Saturnalia, Jesus Crisis et Blood honey forment un tout compact qui mène tranquillement au clou du spectacle. De bonnes chansons pour grossir l’album, mais rien de mémorable, excepté la fin de Jesus Crisis où Manson pousse le cri de l’album. On retiendra aussi le refrain de Saturnalia « Smile like a rifle » avec toujours cette ombre d’Iggy Pop qui plane !
Enfin arrive Heaven upside down la chanson phare de l’album éponyme. C’est une balade rock classique dans laquelle Manson se révèle être d’une grande profondeur vocale (si vous en doutiez encore). Viscérale et nécessaire, Manson en a même retardé la sortie de son album pour l’incorporer au dernier moment. Et il peut en être assez fier ! Heaven upside down transporte comme pouvaient le faire les fulgurances passées du trublion grotesque. On clôt le tout avec Threats of Romance, une belle signature à un album qui en impose.
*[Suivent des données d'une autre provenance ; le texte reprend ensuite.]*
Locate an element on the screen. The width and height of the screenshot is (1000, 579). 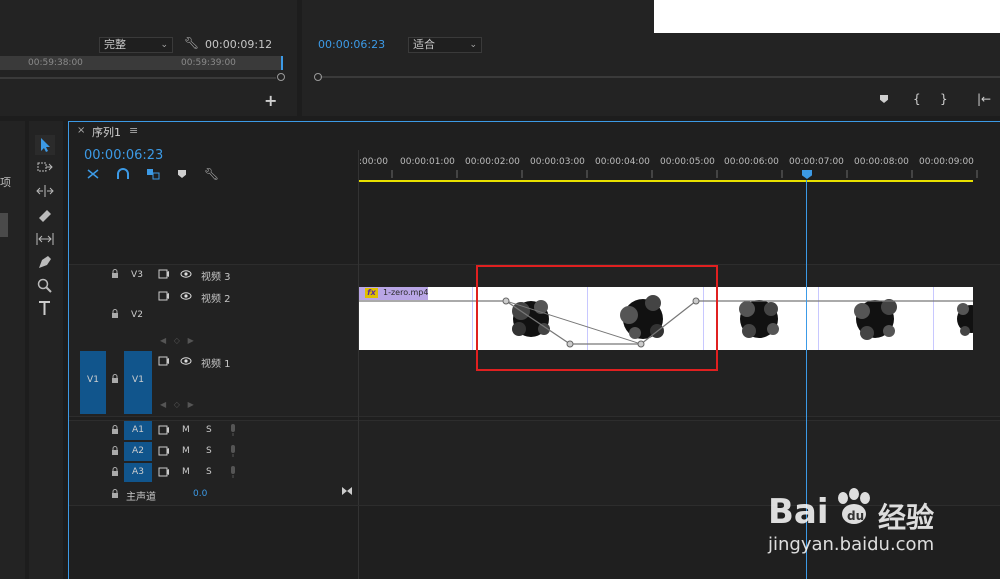
quality-value: 完整 is located at coordinates (115, 44). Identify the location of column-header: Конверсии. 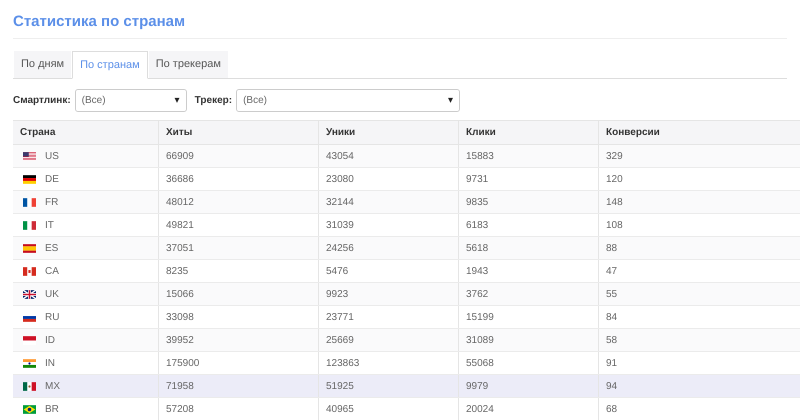
(633, 132).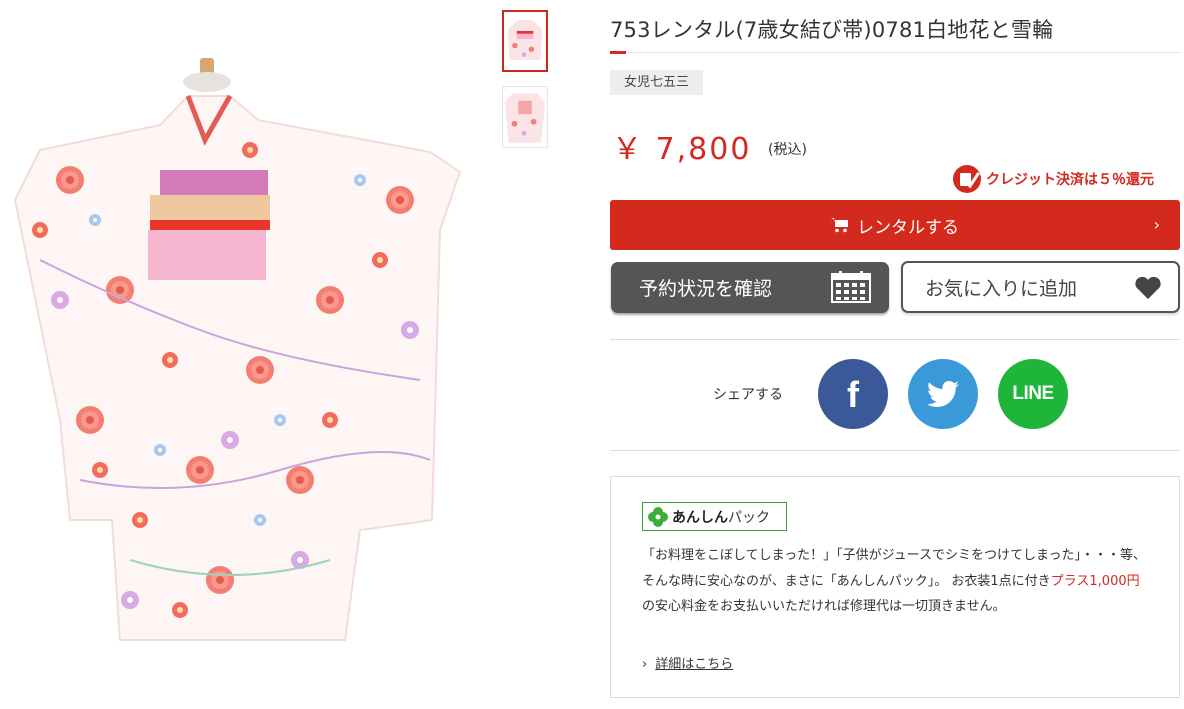 This screenshot has width=1184, height=709. What do you see at coordinates (895, 340) in the screenshot?
I see `share-top-divider` at bounding box center [895, 340].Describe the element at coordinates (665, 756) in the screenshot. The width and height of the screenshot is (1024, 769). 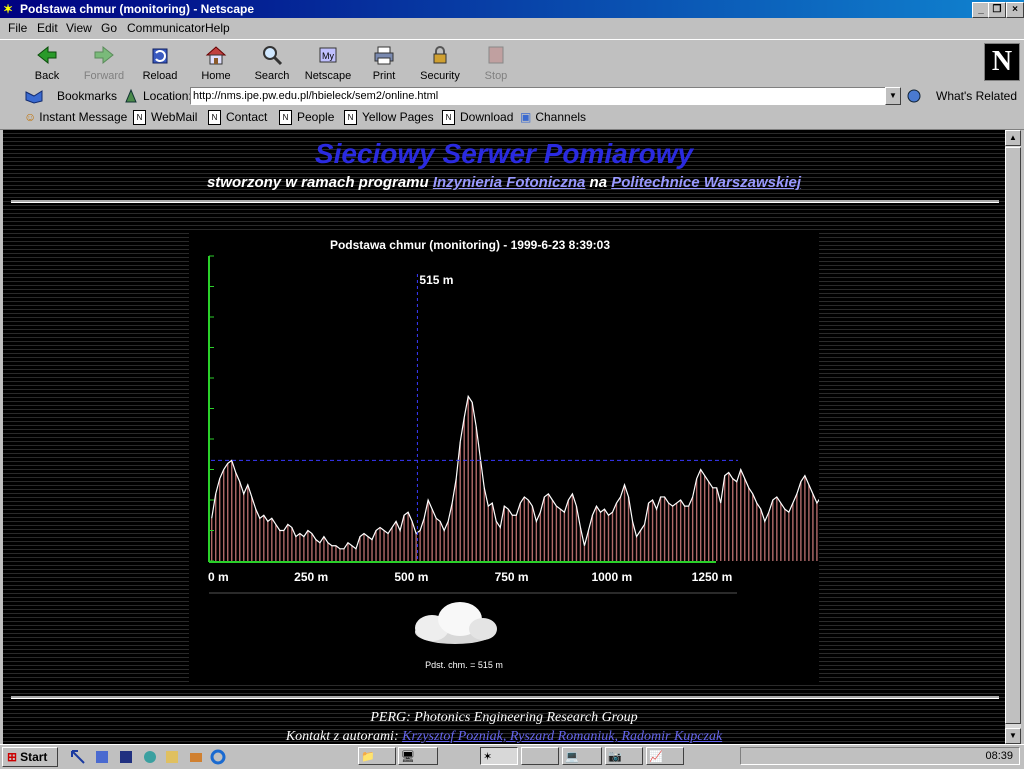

Dans la lignée du dernier album The Pale Emperor, Heaven Upside Down est une réelle réussite pour l’emblématique chanteur qui délaisse petit à petit ses côtés hardcore pour s’immerger avec brio dans le gros rock’n’roll. Violence, colère, sensualité, hymnes rocks, blues sale, voix éraillée… le temps de dix chansons, on oscille avec plaisir dans l’univers sonore du God of Fuck. Un Manson assagi, vieilli, mais un Manson définitivement diablement talentueux.